━━ TEXT SHOWN

Reproductive Justice and a few good men:
Ayekah? Where are you?
“And God called to Adam asking, Ayekah?” (Gen. 3:9), where are you? We understand that God, described as all seeing and knowing, was not wondering where Adam was physically as Adam hid in the garden. So,what was God asking?
And when we ask of our men “Where are you?” We know where you are physically: you are home, in offices, at school. We are asking, where are you in true partnership with us on the crisis of reproductive justice, health and yes, abortion?

━━━━
━━ RECORDED DATA

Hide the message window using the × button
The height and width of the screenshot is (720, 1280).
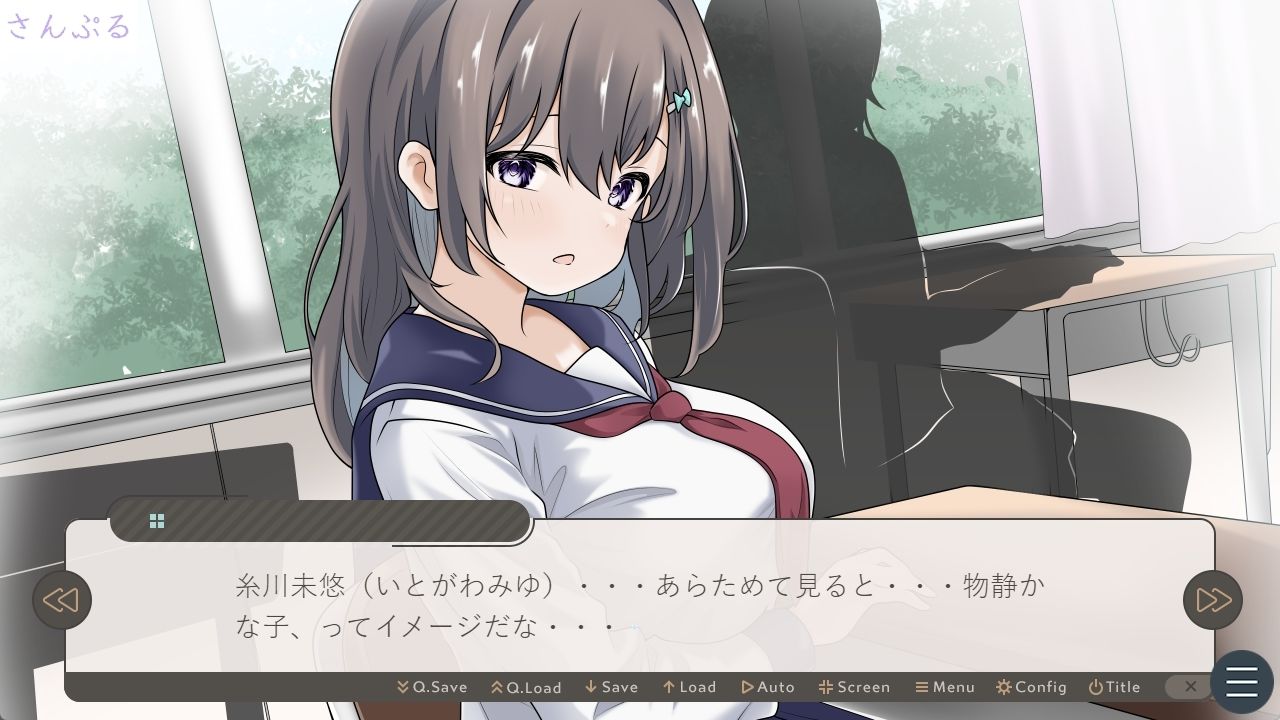coord(1190,687)
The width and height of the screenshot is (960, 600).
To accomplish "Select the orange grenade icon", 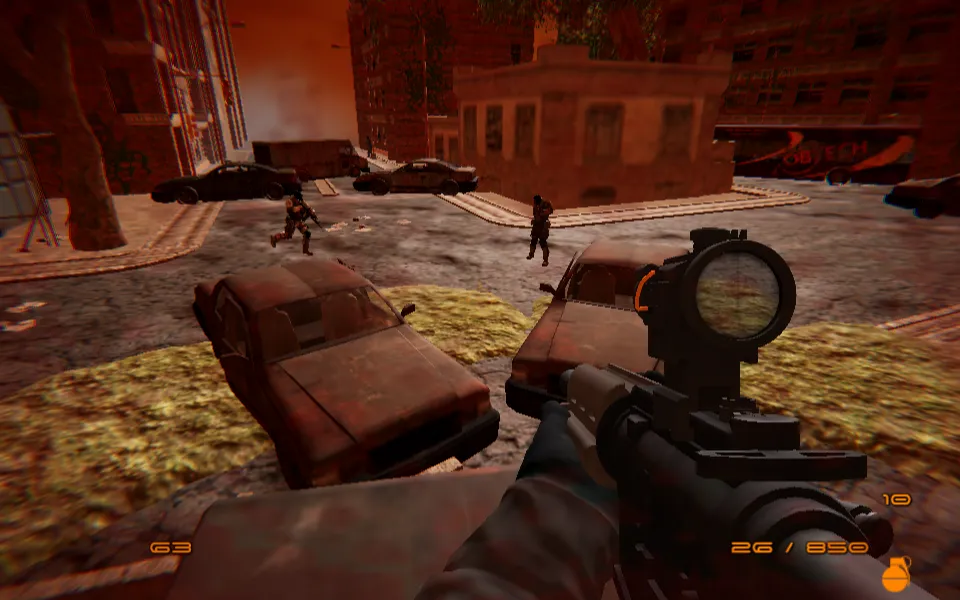I will pyautogui.click(x=895, y=575).
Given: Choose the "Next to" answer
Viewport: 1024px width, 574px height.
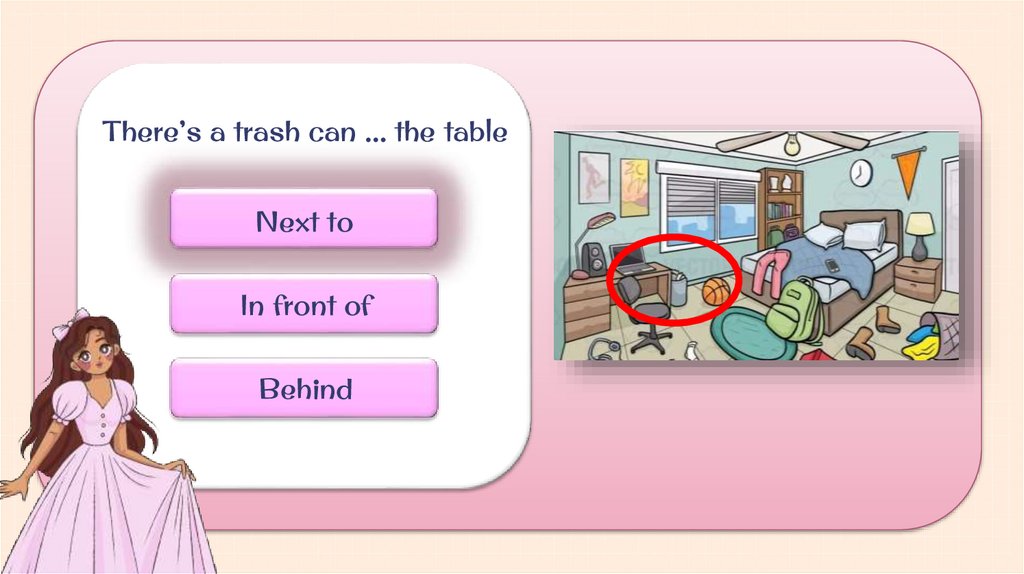Looking at the screenshot, I should [304, 220].
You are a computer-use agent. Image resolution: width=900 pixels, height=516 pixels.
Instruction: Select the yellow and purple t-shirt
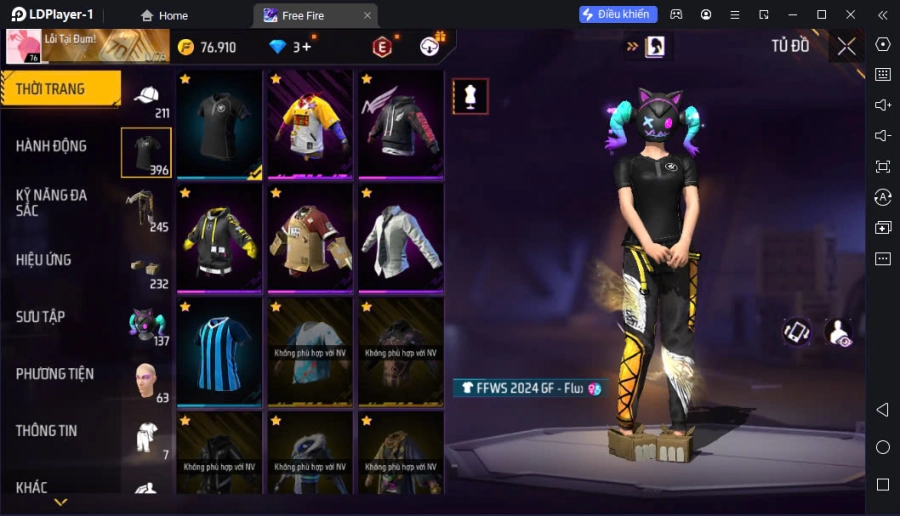pyautogui.click(x=310, y=124)
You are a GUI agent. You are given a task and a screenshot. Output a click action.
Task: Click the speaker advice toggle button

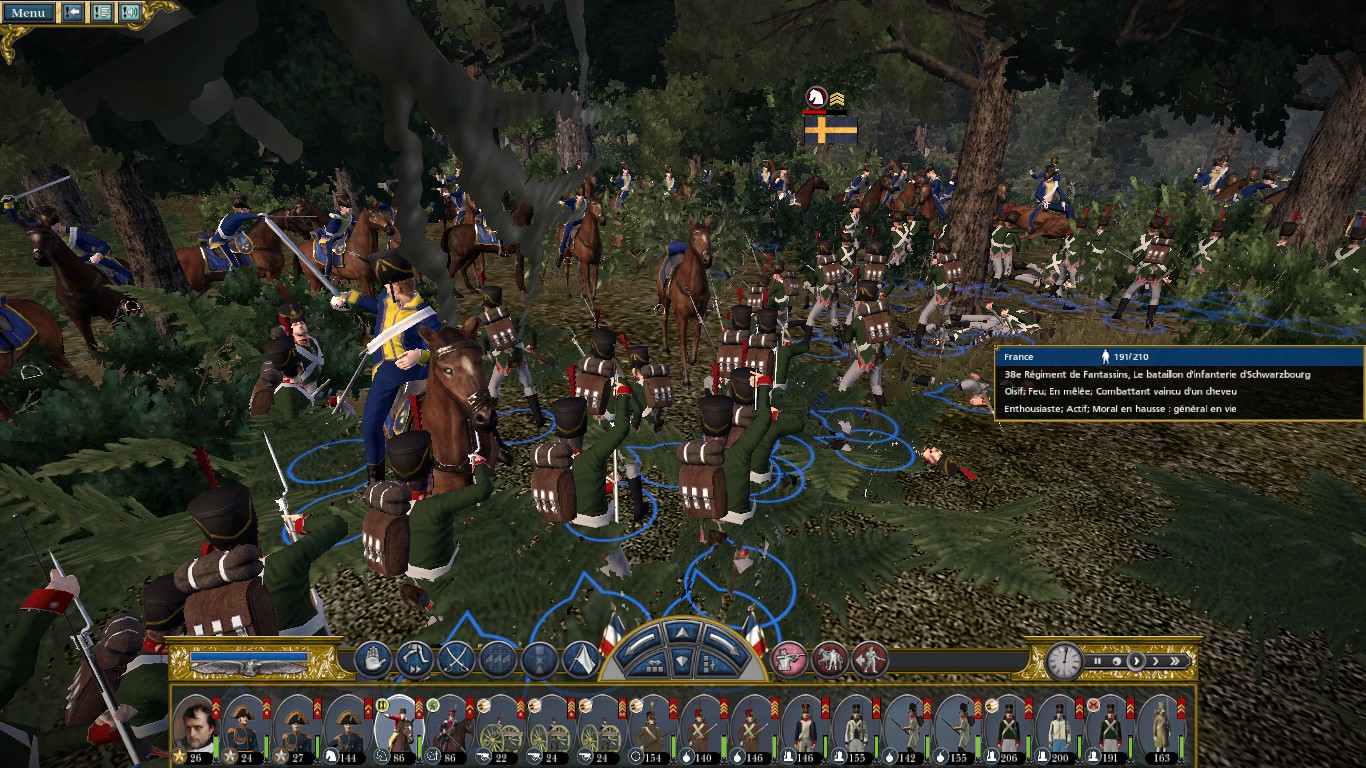(x=130, y=13)
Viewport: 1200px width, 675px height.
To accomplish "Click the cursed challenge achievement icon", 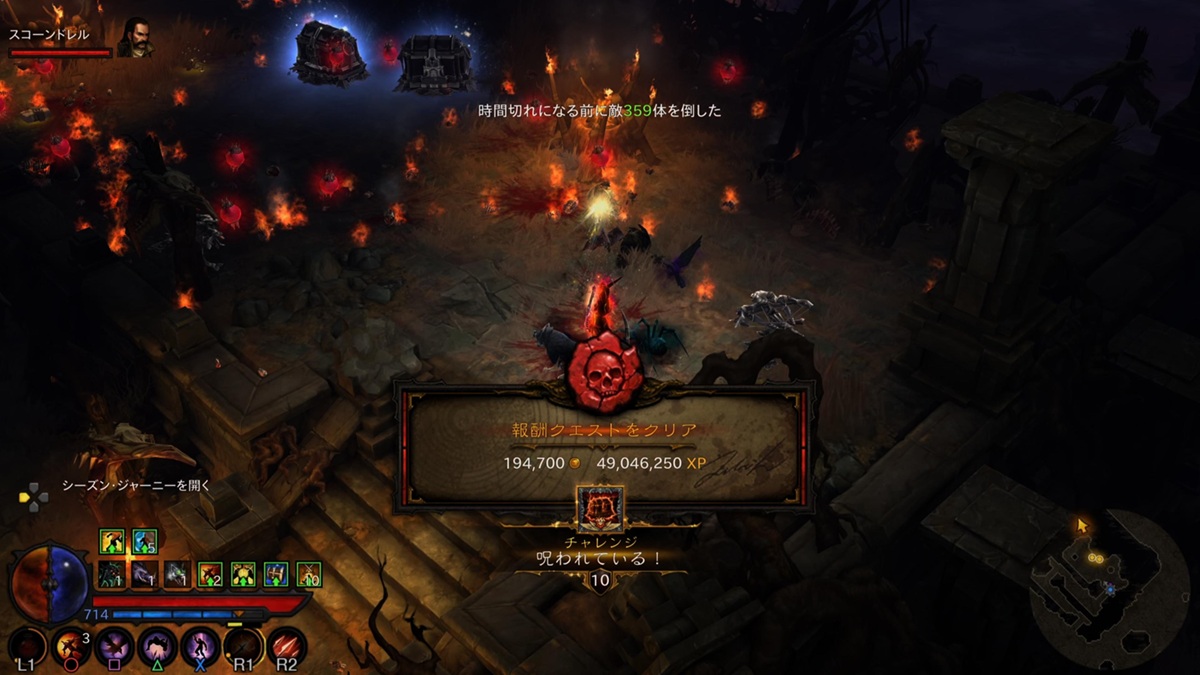I will pyautogui.click(x=600, y=509).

━━━━

PROBLEM DESCRIPTION
Write the next paragraph of the reproductive justice essay that opens with "Ayekah? Where are you?", picking up after its last sentence.

RESULT FOR THIS TASK
Reproductive Justice is not a women’s issue alone. Of course, it affects our bodies, our homes, and livelihoods, but we do not impregnate ourselves. Men (and boys) played or will play an intimate role. What happens when a woman loses autonomy over her body and when women and couples lose the ability to decide whether and when to have a family or the size of their family? Inability to get an abortion could very well be an unexpected knock on your door, derailing your plans and economic future as it will hers. What happens when your sister or aunt or any cherished woman in your life gets pregnant and her health is at risk because you live in a state that denies her the right to complete health care? What if her only option was to travel for several hours, at great expense, to terminate the pregnancy — but she might lose her job, or she doesn’t have the funds, or she has other children at home to care for (70% of women who have abortions already have two children and cannot afford a third)? What about your girlfriend? Your wife? Your daughter? Your DAUGHTER. Where will she go to college? What if she requires birth control but has limited or no access to contraception? What if she is impregnated due to a party gone too far or a failure of birth control? Is or should it be only her problem? We think not.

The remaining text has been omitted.